Baptist pastor and author John Piper says Roman Catholics are heretics because they don't agree with him on something or other. He imagines a conversation with the Pope:
“Do you teach that we should rely entirely on the righteousness of Christ imputed to us by faith alone as the ground of God being 100% for us, after which necessary sanctification comes? Do you teach that?”
And if he said, “No, we don’t,” then I’d say, “I think that right at the core of Roman Catholic theology is a heresy,” or something like that.
First of all, does anyone understand his question? He seems to be arguing for justification, but the question is so convoluted that a person can't be entirely sure what he's talking about.
"Imputed to us by faith alone"?--imputed? What is "imputed"? "Faith alone" did this? Who is "faith alone"? "The ground of God being 100% for us"? Now, he's a Tillichian all of a sudden? Sanctification is "necessary"? You have to do good works? I thought he was arguing for justification!
We've not always had "heretic hunters" in the church, but we've had them for a good long time, at least since the fourth century. "Heresy" comes from a Greek word that simply means "other," as in a different point of view.
In the fourth century, heresy came to mean both "other" and "bad." Heretics not only had their own opinion on things, but their opinions were inviting the judgment of God and must be stamped out. Books were banned and burned in an attempt to stamp out the heresy.
There had been differences of opinion within Christianity ever since the beginning. Early Christianity appears to have been a murky sea of many disparate groups all of whom claimed, in their way, to be Christian. Some of this is reflected in the New Testament itself. Matthew and James do not agree with Paul, for example, and the fourth gospel appears to have some tension with Peter.
In the second and third centuries, all kinds of conceptions were floating around, some of which would seem quite strange to us today. The Ebionites, for example, were Jewish and they saw Jesus as the Jewish Messiah, but not a divine figure. Meanwhile, others saw Jesus as a spiritual figure without a real physical body.
In the fourth century, Christianity became legal. The Emperor Constantine instituted religious freedom throughout the Empire. Ironically, it was this freedom which led to the rise of heresy hunting.

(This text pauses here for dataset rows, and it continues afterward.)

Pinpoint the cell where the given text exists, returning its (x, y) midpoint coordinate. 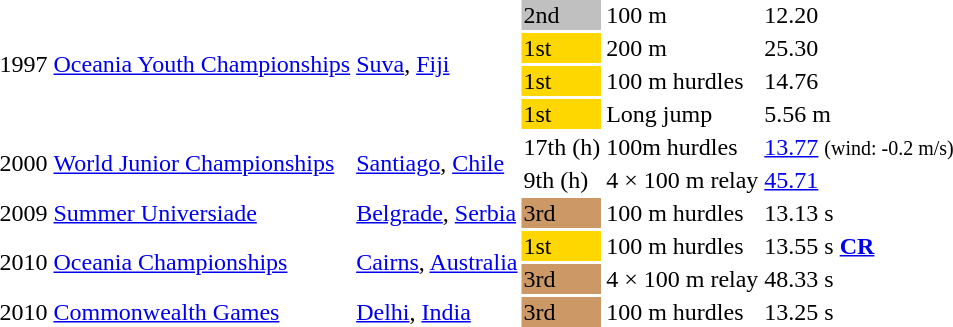
9th (h) (562, 180)
2nd (562, 15)
Long jump (682, 114)
Belgrade, Serbia (437, 213)
100m hurdles (682, 147)
Summer Universiade (202, 213)
Santiago, Chile (437, 164)
Oceania Youth Championships (202, 64)
100 m (682, 15)
Oceania Championships (202, 262)
Suva, Fiji (437, 64)
Cairns, Australia (437, 262)
Commonwealth Games (202, 312)
17th (h) (562, 147)
200 m (682, 48)
World Junior Championships (202, 164)
Delhi, India (437, 312)
Scan for the cell matching the given text and deliver its [x, y] coordinate at center. 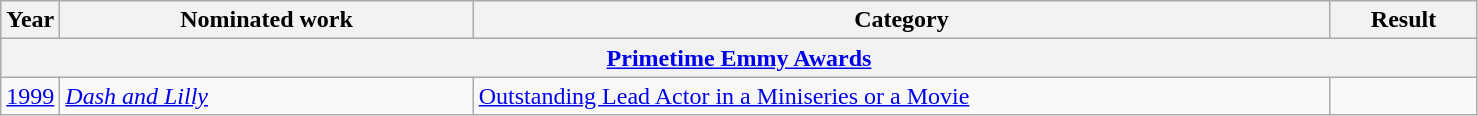
Year [30, 20]
Category [901, 20]
Dash and Lilly [266, 96]
Outstanding Lead Actor in a Miniseries or a Movie [901, 96]
Result [1404, 20]
Nominated work [266, 20]
Primetime Emmy Awards [740, 58]
1999 [30, 96]
From the cell containing the given text, extract its center point as (x, y) coordinate. 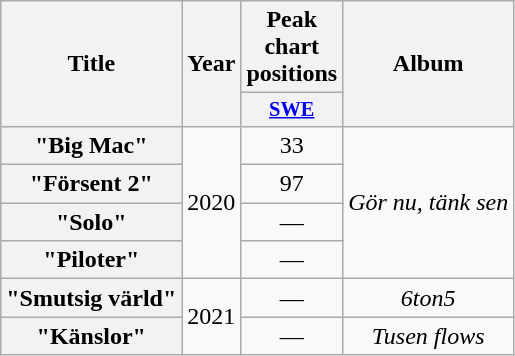
"Försent 2" (92, 184)
Tusen flows (428, 336)
Peak chart positions (292, 47)
"Piloter" (92, 260)
2020 (212, 202)
SWE (292, 110)
"Solo" (92, 222)
97 (292, 184)
Album (428, 64)
2021 (212, 317)
"Smutsig värld" (92, 298)
Title (92, 64)
"Känslor" (92, 336)
6ton5 (428, 298)
Year (212, 64)
Gör nu, tänk sen (428, 202)
"Big Mac" (92, 145)
33 (292, 145)
Return the [x, y] coordinate for the center point of the cell that contains the specified text.  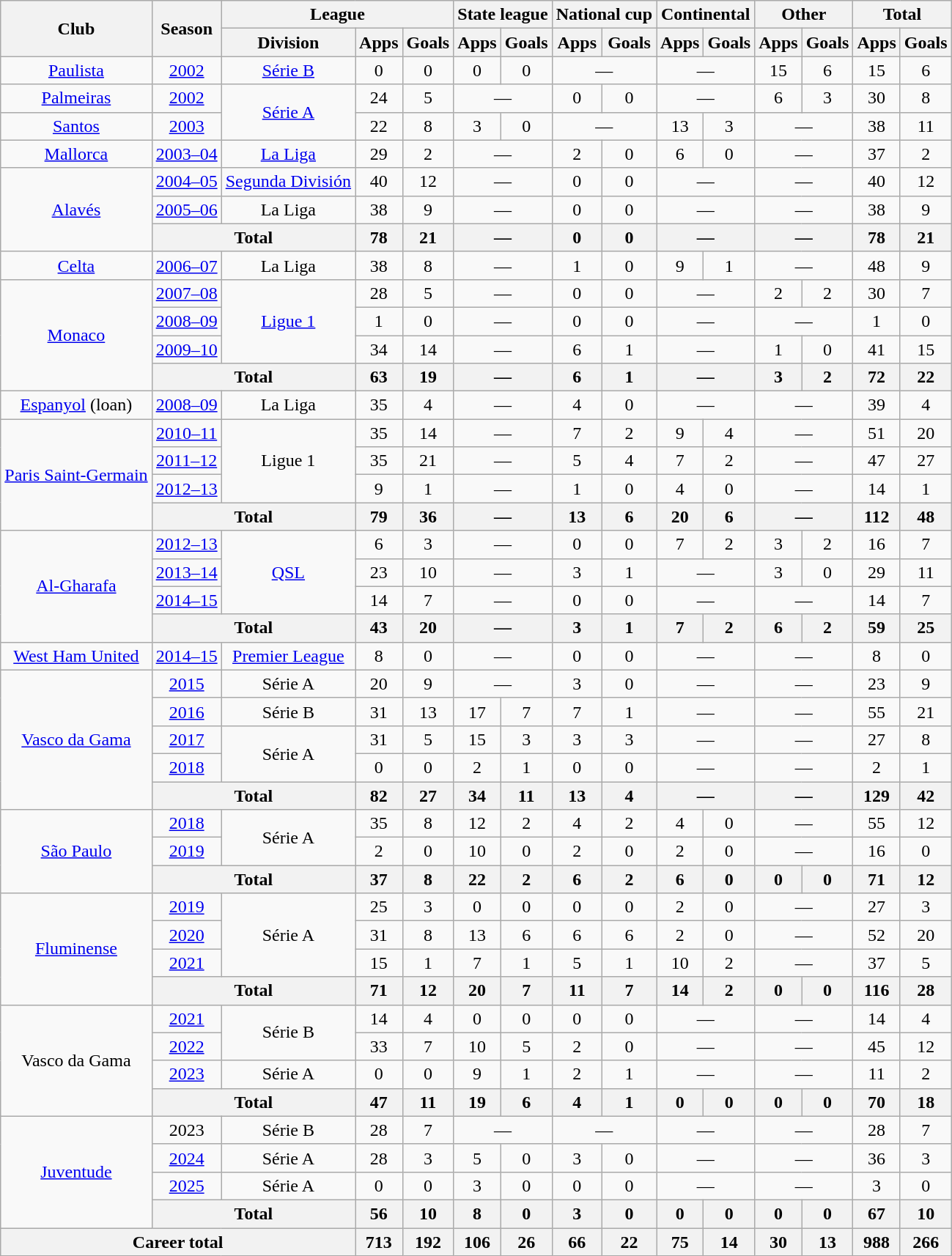
41 [877, 350]
Division [288, 43]
18 [926, 1102]
2013–14 [186, 572]
Celta [76, 265]
West Ham United [76, 656]
2004–05 [186, 182]
2020 [186, 935]
Continental [706, 15]
192 [428, 1242]
2016 [186, 712]
75 [680, 1242]
Season [186, 29]
42 [926, 795]
Premier League [288, 656]
713 [379, 1242]
116 [877, 991]
51 [877, 433]
2011–12 [186, 461]
2017 [186, 739]
2007–08 [186, 293]
Paris Saint-Germain [76, 475]
106 [477, 1242]
988 [877, 1242]
66 [577, 1242]
17 [477, 712]
52 [877, 935]
Other [804, 15]
82 [379, 795]
2005–06 [186, 210]
2003 [186, 126]
2015 [186, 684]
2010–11 [186, 433]
2003–04 [186, 154]
2006–07 [186, 265]
Monaco [76, 335]
43 [379, 628]
Club [76, 29]
Mallorca [76, 154]
26 [526, 1242]
33 [379, 1047]
Al-Gharafa [76, 586]
24 [379, 98]
State league [503, 15]
39 [877, 405]
QSL [288, 572]
Segunda División [288, 182]
2024 [186, 1158]
National cup [604, 15]
Alavés [76, 210]
Career total [178, 1242]
Paulista [76, 70]
Fluminense [76, 949]
79 [379, 517]
2022 [186, 1047]
56 [379, 1214]
63 [379, 377]
Palmeiras [76, 98]
São Paulo [76, 852]
2025 [186, 1186]
Santos [76, 126]
67 [877, 1214]
Juventude [76, 1172]
2009–10 [186, 350]
Espanyol (loan) [76, 405]
72 [877, 377]
59 [877, 628]
129 [877, 795]
45 [877, 1047]
266 [926, 1242]
112 [877, 517]
70 [877, 1102]
League [337, 15]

Constantine was a benefactor for both the existing Roman religion and Christianity as well. He gave a palace to the Bishop of Rome. He built churches, and showered gifts on the church. He also gave tax breaks to Christian clergy. (Not surprisingly, this increased the number of people who considered themselves Christian clergy, and invited the question: Who really was Christian clergy?)
Constantine wanted unity throughout the Empire, but Christianity, which he hoped would be a unifying force, turned out to be a disputatious morass. He convened the Council of Nicea (AD 325) to bring some order--and unity!
For most of the fourth century, the central argument--the one between the trinitarians and the subordinationists (those who thought Christ divine, but somehow less than God the Father)--raged back and forth. Great power and money were at stake, and the atmosphere was heated. In such a context, those with whom one disagreed easily became enemies, and one's enemies easily morphed into God's enemies. This is when heresy became not just "other" opinion, but bad opinion as well.
This could come in handy. The Emperor Theodosius used the charge of heresy against the Goths when they threatened Constantinople. The previous Emperor, Valens, had been destroyed by the Goths at the Battle of Adrianople in AD 378. Adrianople was just to the west of Constantinople. Valens' catastrophic defeat sent a shock wave of fear through the city.
The new Emperor, Theodosius, rallied the Greeks by accusing the Goths of being subordinationist heretics. (The Goths had been converted to the subordinationist form of Christianity.) The Goths were not only the enemies of the Greeks, but the enemies of God too! Therefore, you Greeks, smite the infidels! God wills it!
Heresy hunting became a millenium-long fad right after that. People sniffed here and there for bad thoughts so that pretty much any theologian with any smarts would wind up being so labelled--Origen and Nestorius most famously, and many others as well. Piper thus represents an old tradition. Thankfully, he's not very good at it.